Acórdão nº 09046/12 de Tribunal Central Administrativo Sul, 08 de Agosto de 2012

Magistrado ResponsávelSOFIA DAVID
Data da Resolução08 de Agosto de 2012
EmissorTribunal Central Administrativo Sul

Acordam na 1ª Secção do Tribunal Central Administrativo Sul Vem interposto recurso da sentença do TAC de Lisboa que declarou a incompetência absoluta, em razão da matéria, para se conhecer da presente acção, onde o ora Recorrente peticionava a emissão de mandato judicial que permitisse a entrada num imóvel particular, dos funcionários do município, competentes para a fiscalização das operações urbanísticas nos termos dos artigos 93º, n.º1 ,94º, n.ºs 1 e 3 do Decreto-Lei n.º 555/99, de 16.12 e 64º, n.º 5, al. b) da Lei das Autarquias Locais.

Em alegações são formuladas pelo Recorrente as seguintes conclusões: « » O Recorrido nas contra-alegações formulou as seguintes conclusões: «I. o Apelante não alegou nem provou durante o processo quaisquer factos que demonstrem a existência de uma relação administrativa entre o Apelante e os Apelados.

  1. O recurso não constitui a sede própria para a invocação pelo Apelante de uma eventual relação administrativa nunca antes alegada e demonstrada durante o processo; Assim, III. Na falta de factos dos quais se possa concluir por uma relação administrativa, a competência para decidir os presentes autos caberá obviamente aos tribunais judiciais independentemente de se saber se o artigo 95.°, n. °3, do RJUE é ou não inconstitucional.

  2. O objecto dos presentes autos consiste apenas na obtenção de um mandado que se esgota com a respectiva emissão, não se confundindo a emissão do mandado com a actividade fiscalizadora propriamente dita ou com eventual decisão administrativa proferida na sequência da acção fiscalizadora.

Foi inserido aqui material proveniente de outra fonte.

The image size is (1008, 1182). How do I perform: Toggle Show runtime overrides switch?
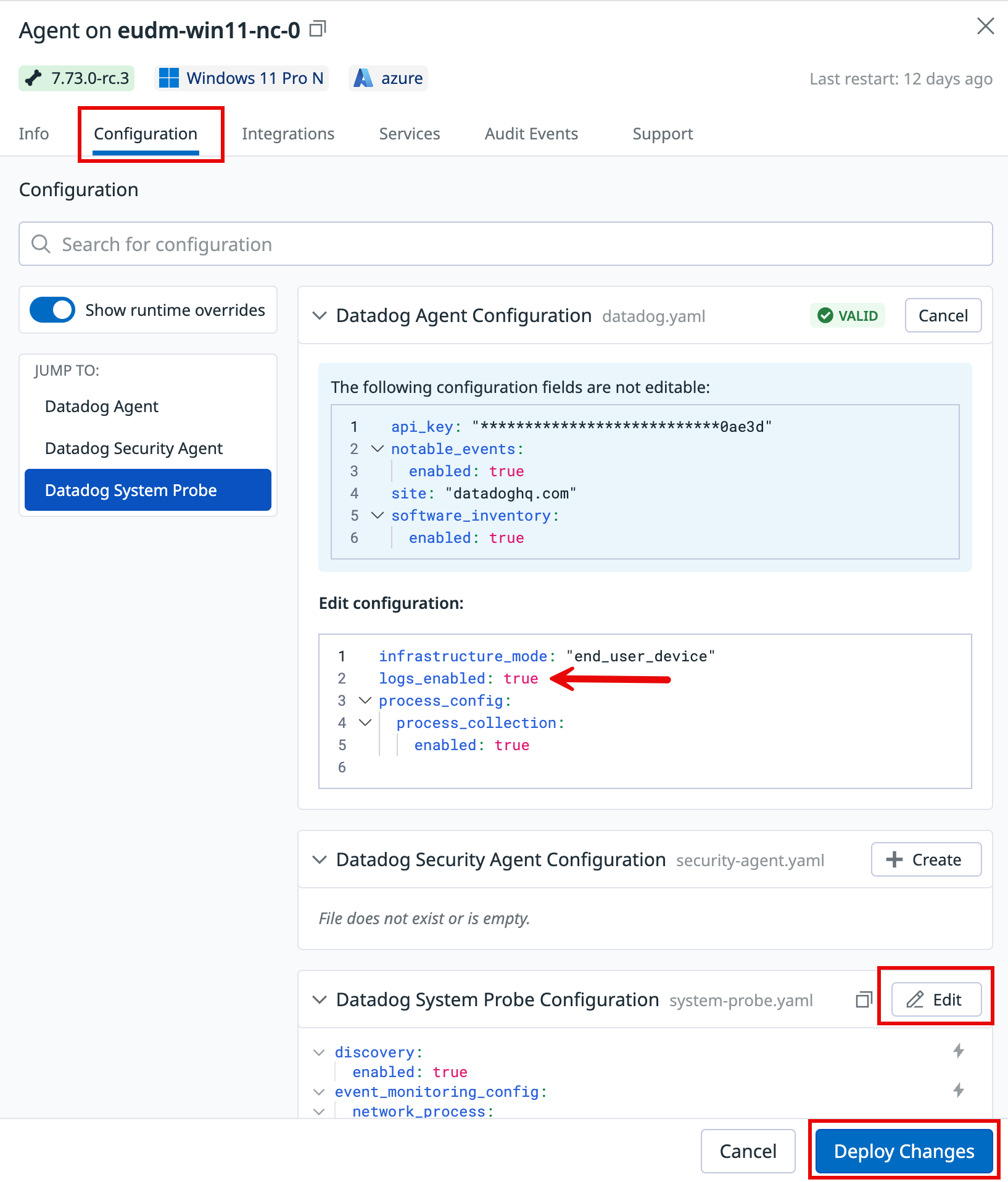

  3. Os artigos 1.º, n.1 e 4.° do ETAF, que delimitam e recortam a norma constitucional do artigo 212.°, n.º3, da Constituição da República Portuguesa (CRP), definem o âmbito da jurisdição administrativa.

  4. A emissão de mandado judicial para entrada em domicílio privado, tal como previsto no artigo 95.°, nº3, do RJUE, não se encontra previsto em nenhuma das alíneas do n. °1 do artigo 4. ° do ETAF, nem delas poderia obviamente constar.

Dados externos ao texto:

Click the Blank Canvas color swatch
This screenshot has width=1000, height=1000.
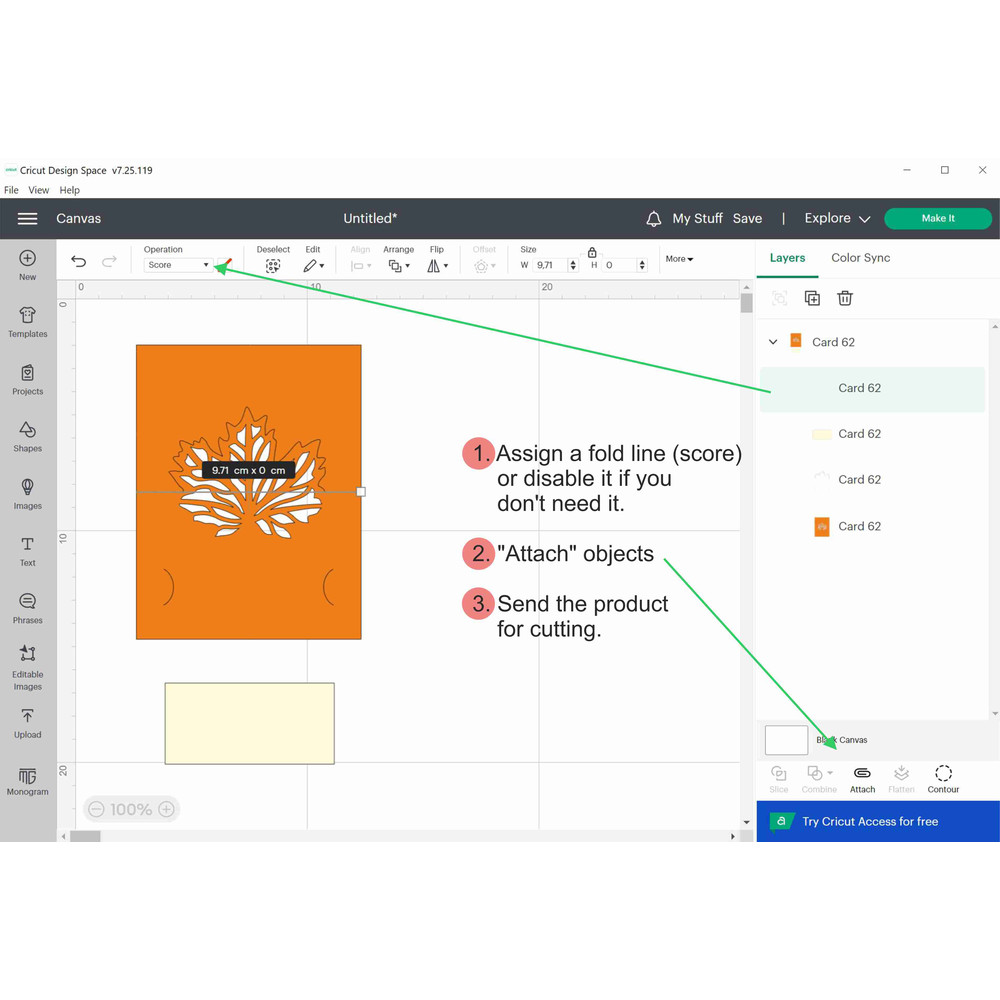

  5. Trata-se, efectivamente, de uma matéria que a Constituição da República Portuguesa, no artigo 211.n.º1, atribui directamente à jurisdição dos tribunais judiciais.

  6. O elemento teleológico da interpretação leva necessariamente a concluir que a competência dos tribunais judiciais determinada pelo artigo 95.°, n. °3, do RJUE, tem uma dupla razão: a) estamos perante um problema de inviolabilidade do domicílio, de protecção da reserva da intimidade da vida privada e de direito de propriedade que são típicas matérias de direito privado da competência dos tribunais comuns, e b) está igualmente em causa o exercício de poderes policiais inspectivos do domicílio e da propriedade privada em tudo idênticos às buscas domiciliárias de natureza penal e processual penal, que são matérias da exclusiva competência dos tribunais judiciais.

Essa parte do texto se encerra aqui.